Peli and Nina live under the same roof as Peli’s parents, Costică and Uca, and a sense of transience and uncertainty looms over their household, both in regard to material possessions and to human relationships. Their main source of income is the money earned by Costică and Uca begging abroad, which is little and unpredictable. Peli trained as a clown selling balloons on the streets in Italy, but the urge to conceive a son to redeem his family’s chalice has kept him coming and going between Italy and his home village. Nina’s parents have supplied livestock to her marital household, and most of the time Nina is busy looking after them. Five years have passed since Peli and Nina were matched, and Costică is impatient to get back his family chalice. He thus periodically lashes out against Nina for not having conceived a son yet, and to her family who hold his chalice. When Nina finally gets pregnant, the foetus is a baby girl and she has to go through pregnancy termination. We learn about the termination of Nina’s pregnancy from her five-year old daughter Rada who is a witness to all of her mother’s pregnancy ultrasounds. Similarly to Băra, yet less articulately than her aunt, Rada is there to make the viewer aware of the condition of women in Cortorari society. She is the symbol of the next generation of Cortorari women who will follow a life-trajectory punctuated by similar events, namely they will have their marriages arranged for them and then give birth to a son and/or resort to pregnancy termination in case they bear a girl.

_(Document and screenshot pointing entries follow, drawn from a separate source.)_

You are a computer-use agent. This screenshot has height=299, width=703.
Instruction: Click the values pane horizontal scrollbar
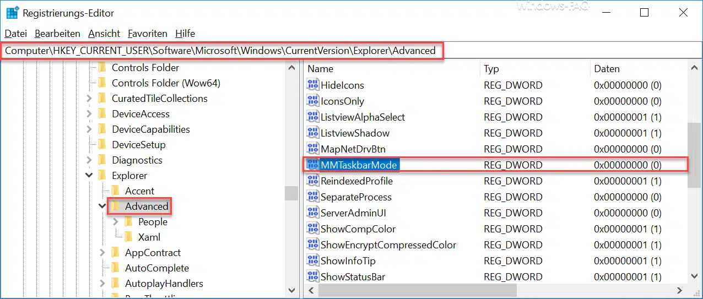(413, 290)
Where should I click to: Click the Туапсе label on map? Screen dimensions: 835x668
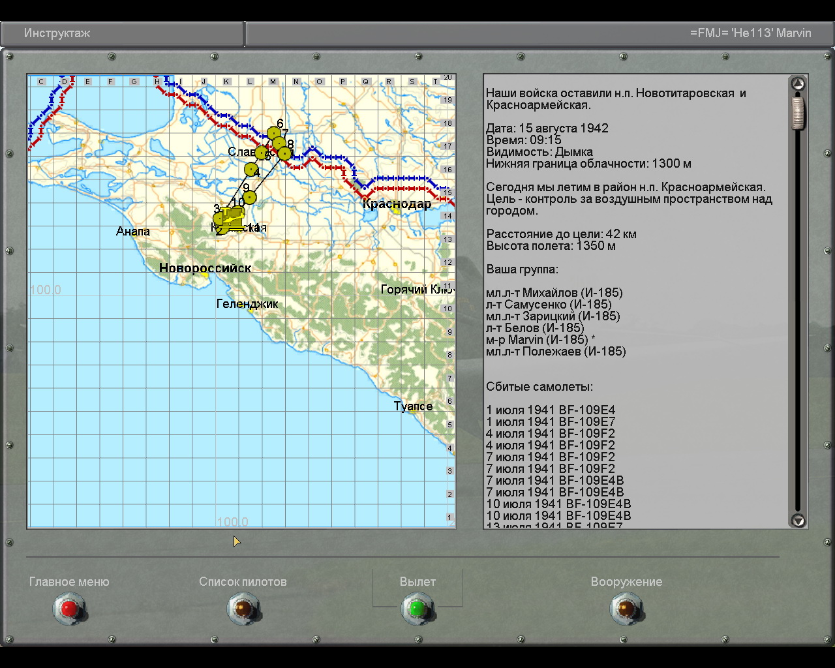(413, 406)
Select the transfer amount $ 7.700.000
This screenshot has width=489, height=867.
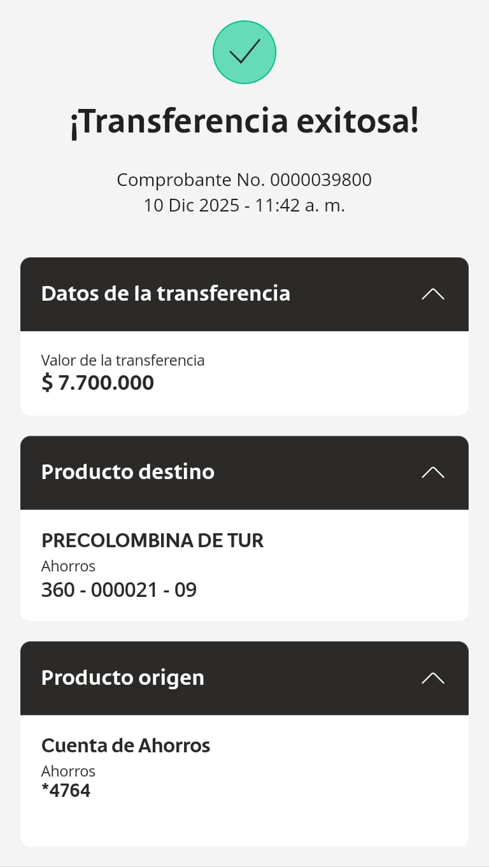(97, 383)
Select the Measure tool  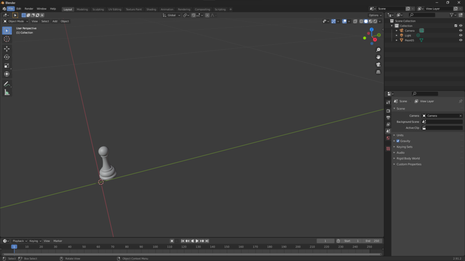click(x=7, y=92)

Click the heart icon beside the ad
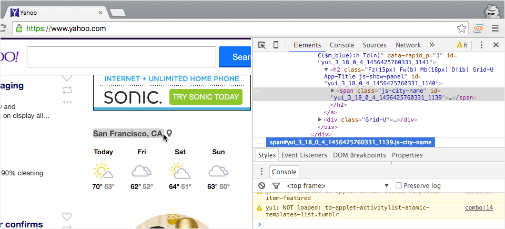click(x=67, y=77)
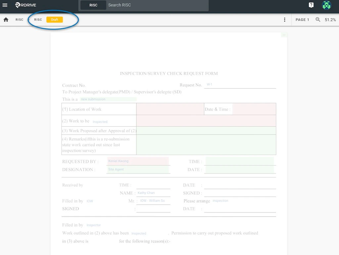Screen dimensions: 339x255
Task: Click the home icon in the toolbar
Action: tap(6, 20)
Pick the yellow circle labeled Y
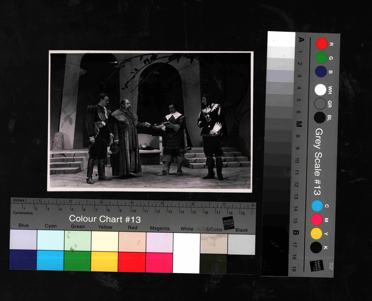 316,233
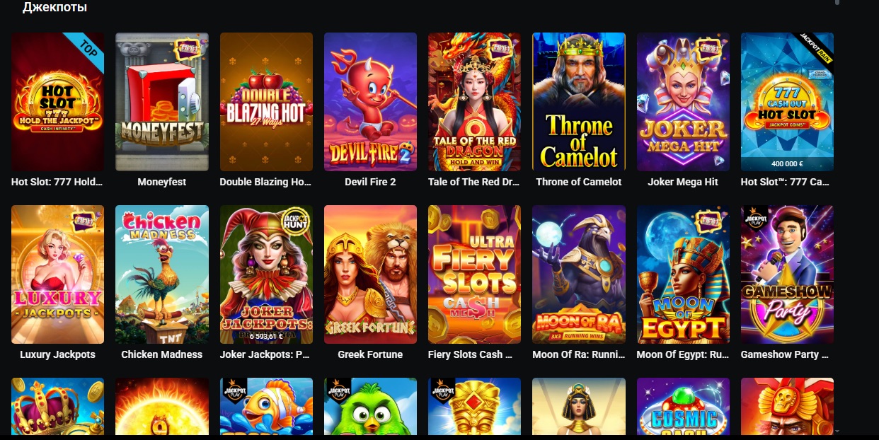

The arguments over chalices relentlessly bursting through the fabric of the Cortorari everyday lives – as shown in the prologue to the film – is the very source of the predictability of scripted individual life courses.

The shooting started in December 2016, when the pressure on Nina and Peli to bring forth a son turned into a genuine battle ground for their respective parental families, and stopped in November 2017, when the couple learned the sex of their baby and resorted to pregnancy termination. Throughout 2017 shooting sessions alternated with editing sessions. At the beginning of 2018 I completed a rough cut with the story line of the film.

In October 2017 I pitched the project at the ‘Romanian Docs in Progress’ Industry Section at ASTRA International Film Festival in Sibiu. My film was awarded entrance to the 2018 Outlook International Market by the head of the Industry program at Visions du Reel International Festival. This will be a great opportunity to find co-producers and distributors for my film. The documentary will be launched in the fall of 2018.